Testo:

Edgardo Mortara,
storia di un rapimento

Uno scandalo internazionale che ha segnato per sempre la storia degli ebrei italiani e su cui ancora c’è tanto da raccontare. È il messaggio attorno al quale è costruito lo spettacolo teatrale “Edgardo Mortara – Una cronaca cittadina”, dedicato al rapimento del bambino ebreo Edgardo Mortara da parte della Chiesa di Pio IX nella Bologna del 1858 e proposto ieri sera al Museo Nazionale dell’Ebraismo Italiano e della Shoah di Ferrara.
Scritta e interpretata dall’attore Stefano Pesce, volto noto di cinema e tv (“Ma che colpa abbiamo noi” di Carlo Verdone, “Diabolik” dei Manetti Bros. e serie televisive come “Distretto di polizia” e “L’ispettore Coliandro”) ma anche autore e attore di teatro (tra gli altri, “Questa Sera Si Recita A Soggetto” diretto da Luca Ronconi e “Crisi – La pratica è perfetta”), la lettura scenica fa dialogare atti processuali, immagini, musica e testimonianze ed è ispirata anche al fondamentale lavoro dello storico David Kertzer e in particolare al suo saggio “Prigioniero del papa re” (ed. Rizzoli).

Righe:
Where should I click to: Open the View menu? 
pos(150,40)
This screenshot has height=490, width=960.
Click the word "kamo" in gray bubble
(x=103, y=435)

Parti dell'esercizio:
1. Rispondi a queste domande sull'articolo su Edgardo Mortara.
(a) In quale città e in quale anno avvenne il rapimento?
(b) In quale museo è stato proposto lo spettacolo?
(c) Qual è il titolo del saggio di David Kertzer citato?
2. In base all'articolo su Edgardo Mortara, spiega perché Stefano Pesce è presentato sia come volto noto di cinema e tv sia come autore e attore di teatro.
3. Scrivi, per favore, il seguito dell'articolo su Edgardo Mortara a partire dall'ultima frase.
Le righe non servono per questo lavoro.

Risposte fornite:
1.
(a) A Bologna, nel 1858.
(b) Al Museo Nazionale dell'Ebraismo Italiano e della Shoah di Ferrara.
(c) "Prigioniero del papa re".

2. L'articolo cita i suoi lavori per il cinema e la tv: "Ma che colpa abbiamo noi" di Carlo Verdone, "Diabolik" dei Manetti Bros. e serie come "Distretto di polizia" e "L'ispettore Coliandro". Cita anche i suoi lavori teatrali, tra cui "Questa Sera Si Recita A Soggetto", diretto da Luca Ronconi, e "Crisi – La pratica è perfetta".

3.
Scegliendo la forma del docu-teatro, Pesce ricostruisce l’accaduto: il piccolo Edgardo venne prelevato dalla polizia dello Stato pontificio e tolto alla sua famiglia partendo da un pretesto: l’idea che fosse stato battezzato dalla domestica di casa Mortara durante una grave malattia. Strappato ai genitori, i cui tentativi per riportalo a casa rimarranno vani, il bambino crescerà in seno alla Chiesa, convertendosi e, da adulto, prendendo i voti. La messa in scena si basa sulle letture di parte degli atti del processo a Padre Feletti, che ebbe un ruolo di primo piano nel rapimento; su dialoghi tra i magistrati ed i principali imputati; su dialoghi privati di Edgardo ormai adulto; su documenti autografi di Pio IX, per ripercorrere i fatti che articolarono questa drammatica vicenda.
Tra i luoghi più significativi e i documenti, emergono i ritratti dei protagonisti della vicenda: i coniugi ebrei Mortara, provenienti da Reggio Emilia, genitori di Edgardo; ma anche Anna Morisi, la domestica, che operò il battesimo sotto le indicazioni del droghiere Cesare Lepore. Oltre che del padre domenicano Gaetano Feletti, originario di Comacchio, autore morale del rapimento del bimbo alla famiglia.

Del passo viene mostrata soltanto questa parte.